West Parlor at Cedar Hill, c. 1895. Courtesy of the National Park Service.

In fact, one could argue that the dynamic between display and individual personalities at these sites allows the historic house museum to explore diversity and inclusion more fully through personal narrative. One fascinating example is Cedar Hill, a National Historic Site in the National Park Service and the home of Frederick Douglass from 1878 until his death in 1895, in the Anacostia area of Washington DC. A feature on Cedar Hill in Google Arts and Culture focuses on the personal appeal of individual objects and what they reveal about Douglass as an individual and as a historical figure: his desk chair, his inkwell, his silk waistcoat. Photographs of the interior during his lifetime reveal the ways in which the interior decoration at Cedar Hill suggests the conjunction of ordinary and extraordinary.

Unknown maker, Greek Slave, undated (after 1869). Ceramic with painted metal chains. Frederic Douglass National Historic Site, Washington, DC. Photo: National Parks Service.

Take, for example, the decor of the family’s West Parlor, redolent of late Victorian interior decor in America: upright piano, potted plants, landscape painting, armchair upholstered in velvet. A closer look reveals a statuette of Hiram Powers’s Greek Slave (1847) atop the piano. Powers’s statue has become an icon of American art, shown to great acclaim at the Great Exhibition of 1851 and understood at the time by viewers as a commentary on American slavery despite the displacement of race and geography. In her examination of “The Greek Slave and the Materialities of Reproduction,” Tess Korobkin has argued that Douglass “understood both the utility and the deficiency of The Greek Slave as a symbol of the antislavery cause.” As Korobkin suggests, Douglass’s display of The Greek Slave invites reminds us that display is not always celebration: “We can only wonder whether for Douglass, who continued to fight for the civil rights of African Americans and women throughout his life, the statue served as a remembrance of the great triumph of emancipation, an emblem of the continuing struggle for full enfranchisement, or, at the end of a century of exhibitions, a reminder of the imbrication of exploitation and industrial modernity.”

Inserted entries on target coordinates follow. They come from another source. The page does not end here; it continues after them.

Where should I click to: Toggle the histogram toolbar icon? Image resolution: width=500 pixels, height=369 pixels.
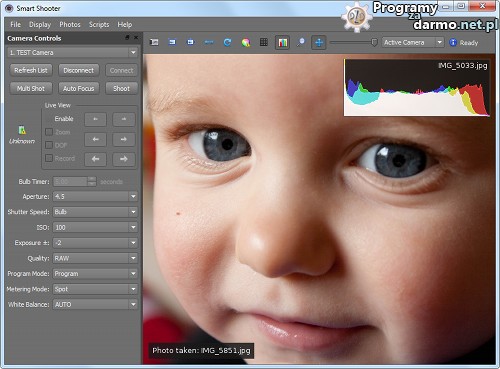tap(282, 43)
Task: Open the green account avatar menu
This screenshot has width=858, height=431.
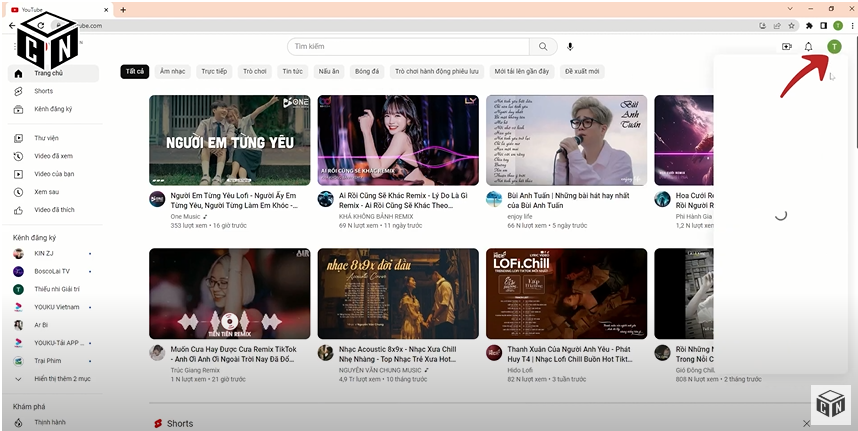Action: (x=834, y=47)
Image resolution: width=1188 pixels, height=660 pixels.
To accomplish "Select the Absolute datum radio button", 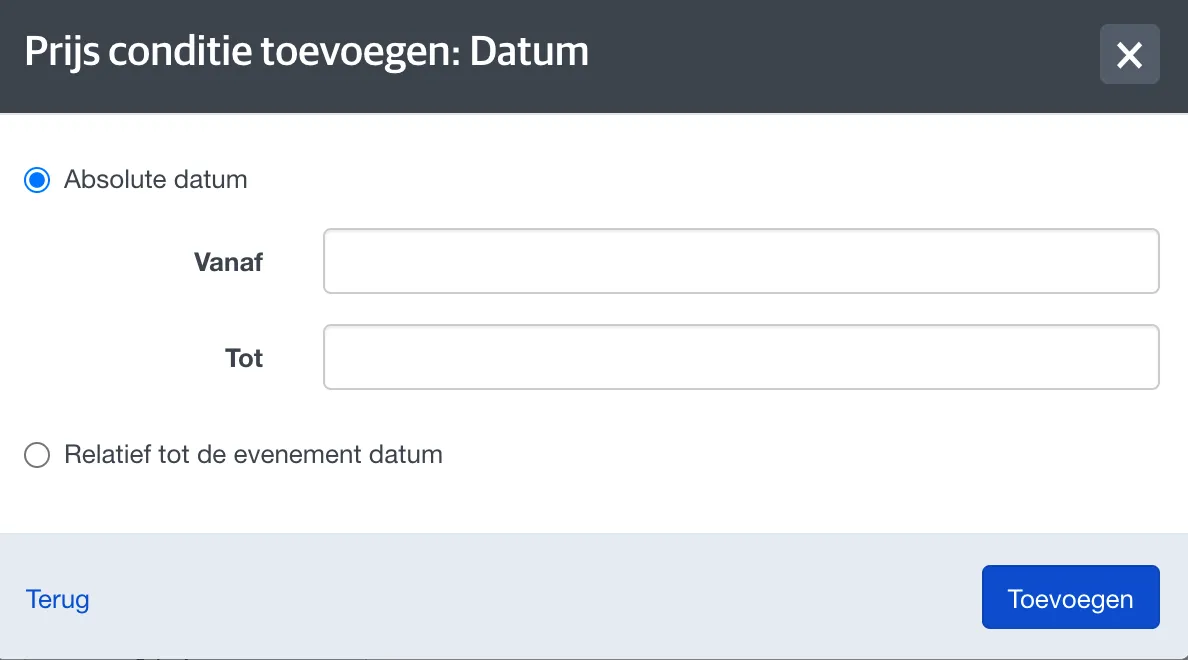I will click(37, 180).
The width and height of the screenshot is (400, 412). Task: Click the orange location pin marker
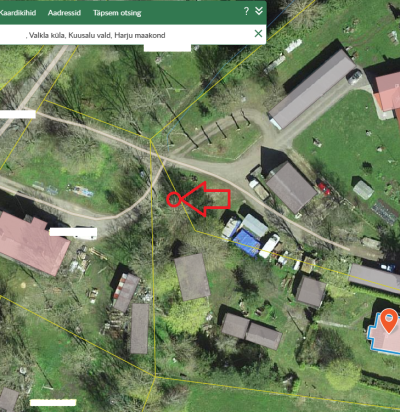[x=389, y=320]
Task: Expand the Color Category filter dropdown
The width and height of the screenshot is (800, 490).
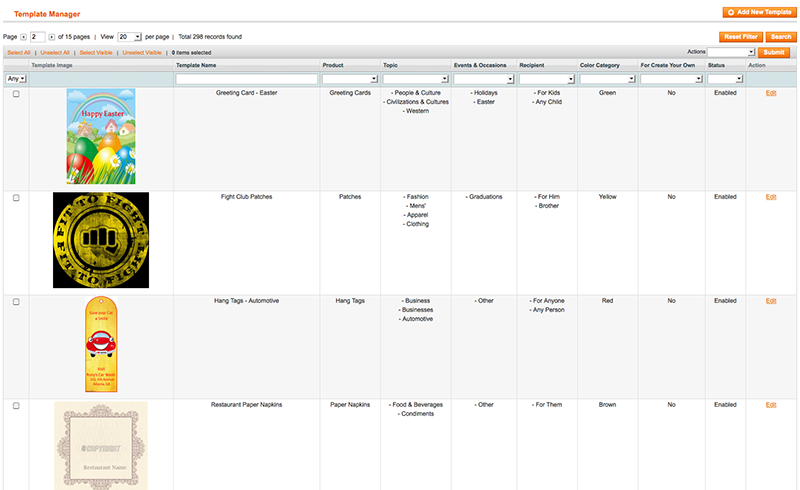Action: (607, 78)
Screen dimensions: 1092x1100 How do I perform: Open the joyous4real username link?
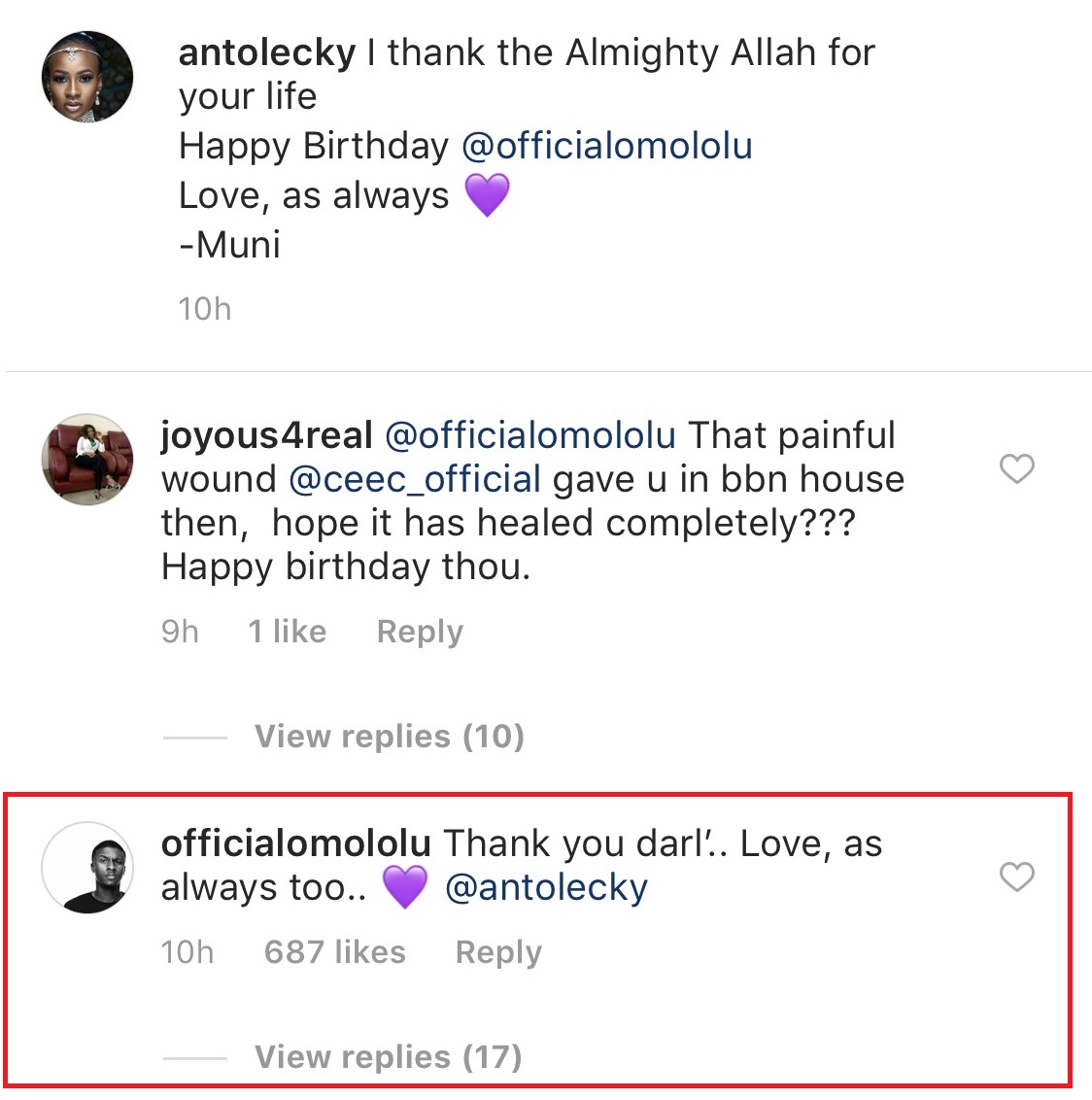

Zandra Rhodes in her penthouse garden in Bermondsey, London. © Bridie O’Sullivan, courtesy of Zandra Rhodes Studio

The challenge, then, is the preservation of such sites and the realization of their full interpretive potential. By relating art to the domestic and the individual, historic house museums have the potential to wrestle with difficult histories and create a more diverse and inclusive connection to the present. One museum that is forging such a pathway is the Museum of the Home in London, formerly known as the Geffrye Museum. They have created a series of stories on their website entitled “Stories of home life under lockdown,” inviting individuals to share stories of what staying at home means to them that range from the roof garden of designer Zandra Rhodes to the realization by a “Mrs. L” that “someone near me smokes weed.” Perhaps the best way forward is to create a visitor experience that explores the range of meanings that adhere to objects and spaces. This focus on the lived experience of lockdown might seem like the opposite of a visit to Cedar Hill, Monticello, or a National Trust property. Yet these sites all ask the audience to imagine the affective relationship between individuals and objects.